The opponents of the scheme are particularly worried about the use of farmland, the impact the solar farm would have on the environment and the visual impact for local residents of the solar panels on the 174 acre site.

They feared that although screening of the panels by hedgerows might stop views of the solar farm, it would also remove the field from view and break up the integrity of the landscape.

Other worries were that the project was primarily a money making venture and they also claimed the plans to give residents living within a mile of the farm £200 per annum for five years as part of a local electricity discount scheme masked the fact that the landowner of the site would be making £174,000 for 25 years from the farm.
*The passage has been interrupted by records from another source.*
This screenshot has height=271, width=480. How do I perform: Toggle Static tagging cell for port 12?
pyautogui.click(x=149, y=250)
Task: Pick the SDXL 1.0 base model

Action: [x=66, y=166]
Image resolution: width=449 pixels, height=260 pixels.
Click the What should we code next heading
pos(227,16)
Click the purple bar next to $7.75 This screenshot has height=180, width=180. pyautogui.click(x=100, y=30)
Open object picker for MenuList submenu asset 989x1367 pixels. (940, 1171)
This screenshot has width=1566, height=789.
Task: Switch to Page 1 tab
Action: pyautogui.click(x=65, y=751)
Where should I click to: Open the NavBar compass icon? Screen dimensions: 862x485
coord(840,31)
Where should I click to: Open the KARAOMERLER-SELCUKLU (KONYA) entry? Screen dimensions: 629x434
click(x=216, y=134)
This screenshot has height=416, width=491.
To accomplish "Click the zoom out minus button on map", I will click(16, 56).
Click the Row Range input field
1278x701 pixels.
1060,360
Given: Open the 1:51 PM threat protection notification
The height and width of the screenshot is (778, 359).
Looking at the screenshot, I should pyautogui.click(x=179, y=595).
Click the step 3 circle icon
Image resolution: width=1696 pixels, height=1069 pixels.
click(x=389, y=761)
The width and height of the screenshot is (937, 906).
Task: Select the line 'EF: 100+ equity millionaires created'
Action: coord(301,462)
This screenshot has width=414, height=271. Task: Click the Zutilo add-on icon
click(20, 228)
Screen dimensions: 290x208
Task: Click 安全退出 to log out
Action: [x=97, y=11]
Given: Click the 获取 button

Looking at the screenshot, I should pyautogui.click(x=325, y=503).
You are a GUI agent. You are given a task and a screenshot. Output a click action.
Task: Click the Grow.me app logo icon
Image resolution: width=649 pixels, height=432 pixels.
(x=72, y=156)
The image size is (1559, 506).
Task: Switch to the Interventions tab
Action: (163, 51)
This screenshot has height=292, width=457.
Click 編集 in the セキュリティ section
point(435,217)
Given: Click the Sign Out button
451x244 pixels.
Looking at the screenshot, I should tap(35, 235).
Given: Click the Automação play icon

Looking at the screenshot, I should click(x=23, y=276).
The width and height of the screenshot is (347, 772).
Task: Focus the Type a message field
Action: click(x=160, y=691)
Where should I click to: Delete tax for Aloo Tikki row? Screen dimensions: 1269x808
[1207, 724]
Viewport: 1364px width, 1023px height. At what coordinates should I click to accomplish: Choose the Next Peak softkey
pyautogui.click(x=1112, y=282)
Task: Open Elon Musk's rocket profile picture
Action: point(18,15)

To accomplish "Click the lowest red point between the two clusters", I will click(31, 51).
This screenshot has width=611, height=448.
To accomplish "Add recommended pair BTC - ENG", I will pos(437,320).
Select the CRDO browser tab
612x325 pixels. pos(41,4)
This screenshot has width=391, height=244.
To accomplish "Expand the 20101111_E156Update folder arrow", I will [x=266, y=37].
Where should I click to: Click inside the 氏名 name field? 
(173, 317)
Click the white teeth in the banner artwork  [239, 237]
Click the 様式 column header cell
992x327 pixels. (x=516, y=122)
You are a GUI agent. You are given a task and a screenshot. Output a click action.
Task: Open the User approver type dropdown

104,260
Mark Dickenson, chairman of Bridgham Parish Council, said: “We just feel that it is massive and in the wrong location. We would prefer to see it on an industrial estate or on rooftops, not on farmland.

“It is a massive site within the village so why not put it on rooftops, but not on reasonably good farmland where it will look an eyesore?”

Resident Mark Rundle, of The Street, added: “It is a horrible monstrosity and we don’t want it in our countryside.”

However, Nick Sutcliffe, a spokesman for RE:think, said: “This is very low grade agricultural land and the development is in accordance with the national guidance that this is an appropriate site for this type of solar farm development.”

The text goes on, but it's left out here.